Adoption Strategy for Businesses
Transitioning to passwordless authentication doesn’t happen overnight. Most organisations will run passwords and passkeys in parallel during a transition period. Start by enabling passkeys on services that support them — many major platforms including Microsoft 365, Google Workspace, and popular SaaS applications now offer passkey support. Prioritise high-risk accounts and gradually expand coverage.
Action Steps
- Inventory passkey-ready services: Identify which of your current applications and platforms support FIDO2 or passkey authentication.
- Pilot with IT and security teams: Let technically confident staff trial passkeys first and document the experience.
- Provide hardware security keys: For high-privilege accounts, issue physical FIDO2 security keys as the most secure passkey storage option.
- Update authentication policies: Revise your security policies to recognise passkeys as an approved — and preferred — authentication method.
- Educate employees: Explain what passkeys are, how they differ from passwords, and why they are more secure in plain, non-technical language.
Quick Knowledge Check
- Why are passkeys resistant to phishing attacks?

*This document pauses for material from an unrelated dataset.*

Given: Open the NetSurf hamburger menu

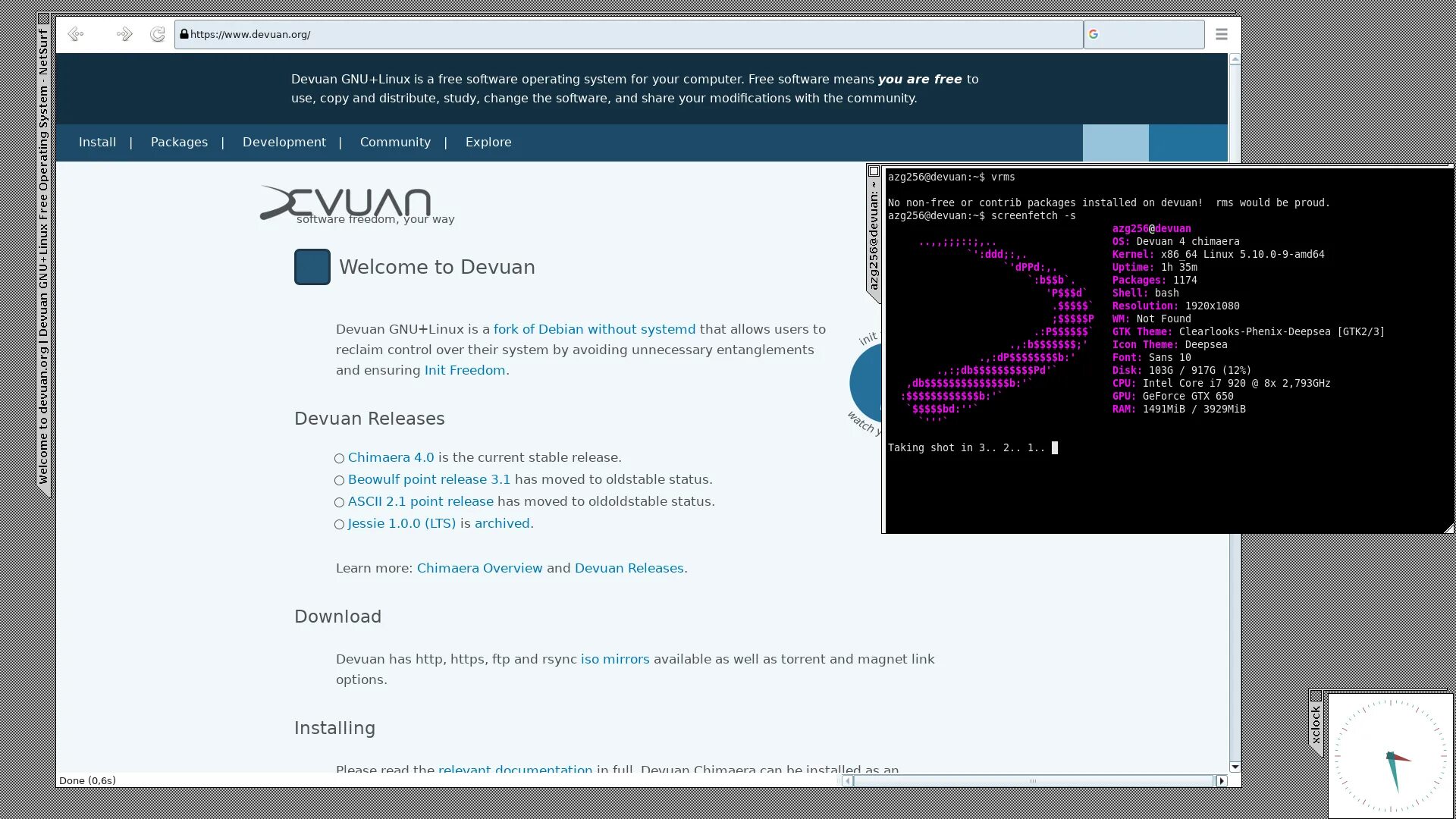Looking at the screenshot, I should [1221, 34].
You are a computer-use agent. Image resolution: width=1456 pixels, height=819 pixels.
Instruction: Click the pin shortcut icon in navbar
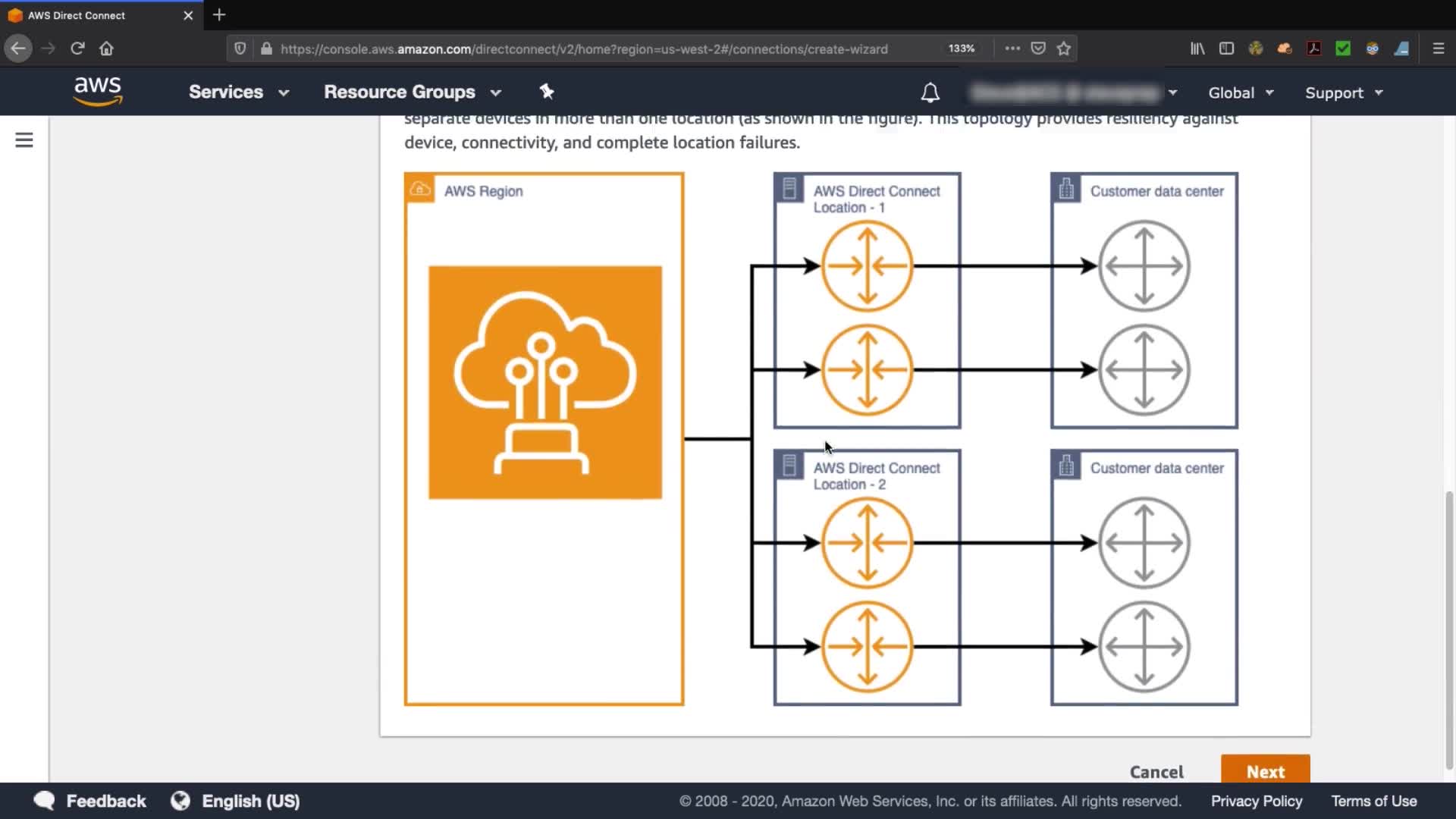pos(547,92)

Because passkeys are cryptographically bound to the specific domain they were created for. A fake login page on a different domain cannot trigger or intercept the passkey authentication. - What happens to your credentials if a service using passkeys is breached?
Your credentials remain safe because the server only stores the public key, not the private key. The private key never leaves your device, so a server breach cannot expose it. - What is a recommended first step for organisations adopting passkeys?
Inventory which current applications support FIDO2 or passkey authentication, then pilot with technically confident staff before broader rollout.